Numerous *in vitro* and *in vivo* studies have shown a potent antibacterial effect of bacteriophages against MDR bacteria, as summarized in Tables 2 and Tables 3. The efficacy of phage therapy was evaluated against various genera of MDR bacteria, including *A. baumannii*, which is significantly difficult to treat using standard antibiotics.5 Studies have shown that phage therapy is highly effective against MDR *A. baumannii*, including carbapenem- and colistin-resistant isolates.23,24 Zhou et al24 compared the therapeutic effect of 2 bacteriophages and polymyxin B against carbapenem-resistant *A. baumannii*. Using the *Galleria mellonella larva* model, the study demonstrated that phage therapy increased the survival of larvae infected with *A. baumannii* by up to 75%.24 By contrast, polymyxin B increased the survival of larvae infected with *A. baumannii* by only 25%.24 Another study assessed the killing effect of bacteriophages against colistin-resistant *A. baumannii*.23 The study reported a substantial decrease in the number of colistin-resistant *A. baumannii* after only 40 minutes of a single phage treatment.23 Phage treatment was also effective against XDR *A. baumannii* strains. Wang et al25 assessed the killing efficacy of ϕkm18p phage against XDR *A. baumannii*. The study showed that mono-phage treatment of mice infected with XDR *A. baumannii* significantly increased survival by up to nearly 100%.The antibacterial activity of bacteriophages against MDR *P. aeruginosa* was also evaluated in *in vitro* and *in vivo* studies.26 On the basis of these studies, bacteriophages have a potent killing activity against MDR *P. aeruginosa*. For instance, studies have tested phage cocktail against colistin-resistant *P. aeruginosa*.26,27 Three phages (Psu1, Psu2, and Psu3) completely lysed the bacterial cells of colistin-resistant *P. aeruginosa*.26 Another study investigated the antibacterial activity a lytic phage named as vB\_PaeM\_LS1 against clinical *P. aeruginosa* isolates, including MDR strains. Phage vB\_PaeM\_LS1 exhibited potent antibacterial activities against MDR and non-MDR *P. aeruginosa* isolates.27

View this table:
[Table 2](http://smj.org.sa/content/44/12/1222/T2)

Table 2 
- *In vitro* studies using bacteriophages or its derived enzymes against MDR bacteria.

View this table:
[Table 3](http://smj.org.sa/content/44/12/1222/T3)

Table 3 
- *In vivo* studies using phage therapy against MDR bacteria.
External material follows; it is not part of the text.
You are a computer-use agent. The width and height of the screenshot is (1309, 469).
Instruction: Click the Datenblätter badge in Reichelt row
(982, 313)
Phage therapy is effective not only against infections caused by gram-negative bacteria but also against those caused by gram-positive bacteria, such as MRSA.28-31 Numerous studies have demonstrated the therapeutic effect of bacteriophages against MRSA infections.28,30 For instance, Takemura-Uchiyama et al29 carried out a preclinical study using a mouse model of lung-derived septicemia to evaluate the efficacy of phage S13¢ against hospital-acquired MRSA isolates. In mice infected with MRSA, phage S13¢ was intraperitoneally administered 6 hours (h) after infection.29 The study showed that phage S13¢ rescued the mice infected with a lethal dose of MRSA.29 The phage-treated mice had significantly higher survival rates than the untreated mice on day 5 (67% vs. 10%).29 These results suggest that S13¢ is capable of rescuing mice from a lethal dose of MRSA.29 However, phage S13¢ was administrated at an early stage of lung infection in mice, 6 h post infection. This raises a question whether phage administration at a later stage of infection would obtain a similar outcome. More studies are needed to address this question.
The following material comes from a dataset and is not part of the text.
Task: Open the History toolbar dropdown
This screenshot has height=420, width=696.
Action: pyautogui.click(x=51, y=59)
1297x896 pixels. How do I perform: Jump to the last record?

Although bacteriophages are effective for killing MDR strains, bacteriophages are large structures that are likely to induce harmful immune responses.32 To overcome this challenge, instead of using intact phages, part of the phage components can be utilized as an antibacterial agent. For instance, endolysins are phage-encoded enzymes that digest the cell wall of either gram-positive or gram-negative bacteria.33 However, the killing efficacy of endolysins is more effective in gram-positive bacteria because the peptidoglycan layer is exposed.33 In gram-negative bacteria, the peptidoglycan layer is surrounded by an outer membrane layer, which reduces the accessibility of the targets of many endolysins.33 One approach to increase the therapeutic effect of endolysins is by using them in combination with antibiotics. Blasco et al33 assessed the therapeutic effects of endolysin ElyA1 and colistin against MDR *A. baumannii*. The researchers demonstrated that the combination of endolycin ElyA1 and colistin increased the survival of larvae infected with MDR *A. baumannii* and decreased the bacterial load in the skin and lungs of mice infected with MDR *A. baumannii*.33 However, the combination therapy of endolycin ElyA1 and colistin had no antimicrobial effects on colistin-resistant *A. baumanni* isolates. This is probably due to the enzyme’s failure to reach the peptidoglycan layer.34 Thus, endolysins alone may not be the suitable choice to tackle MDR bacteria.

### Human studies

In addition to the *in vitro* and *in vivo* studies of the efficacy of bacteriophages against bacterial isolates, studies have also been carried out to test the effectiveness of phage therapy in humans. Over the last decade, numerous case reports and clinical trials of phage therapy have been carried out, as summarized by Liu et al.22 Most clinical studies of phage therapy utilized a combination treatment of bacteriophages and antibiotics to target various pathogens, including MDR isolates.22 The available literature data have shown that bacteriophages are potent therapeutics in treating various bacterial infections such as bacteremia, urinary tract infections (UTIs), surgical site infections (SSIs), diabetic foot ulcers, brain infections, corneal abscesses, lung transplant-related infections, aortic graft infections, pancreatitis, otitis, burn wounds, and diarrheal diseases.22,39

The most important question is whether the potent efficacy of bacteriophages against MDR bacteria that been shown in *in vitro* and *in vivo* models applies in humans. According to the published data, the use of bacteriophages in humans indicated a potent therapeutic effect against infections with various MDR isolates, including but not limited to, *A. baumannii*, *P. aeruginosa*, MRSA, and *Klebsiella pneumoniae* (*K. pneumoniae)* (Table 4). A phage cocktail approach seems to be the most effective way to overcome MDR pathogens, as shown by several human studies (Table 4). For instance, LaVergne et al40 reported the efficacy of phage therapy in treating MDR *A. baumannii*. A 77-year-old patient who had undergone craniotomy had SSI with MDR *A. baumannii*. The isolate was resistant to all tested antibiotics. Initially, the patient was treated with a combination of 3 antibiotics: colistin, azithromycin, and rifampin. However, no clinical improvement was observed. Therefore, a phage cocktail was administered intravenously. After a total of 98 doses of bacteriophages, no signs of infection at the cranioctomy site were observed. In this study, there was no microbiological data after phage administration; thus, it cannot be concluded that phage therapy was successful.40 Further research is necessary to more thoroughly assess the effectiveness of phages.

View this table:
[Table 4](http://smj.org.sa/content/44/12/1222/T4)

Table 4 
- Case reports using phage therapy against MDR bacteria.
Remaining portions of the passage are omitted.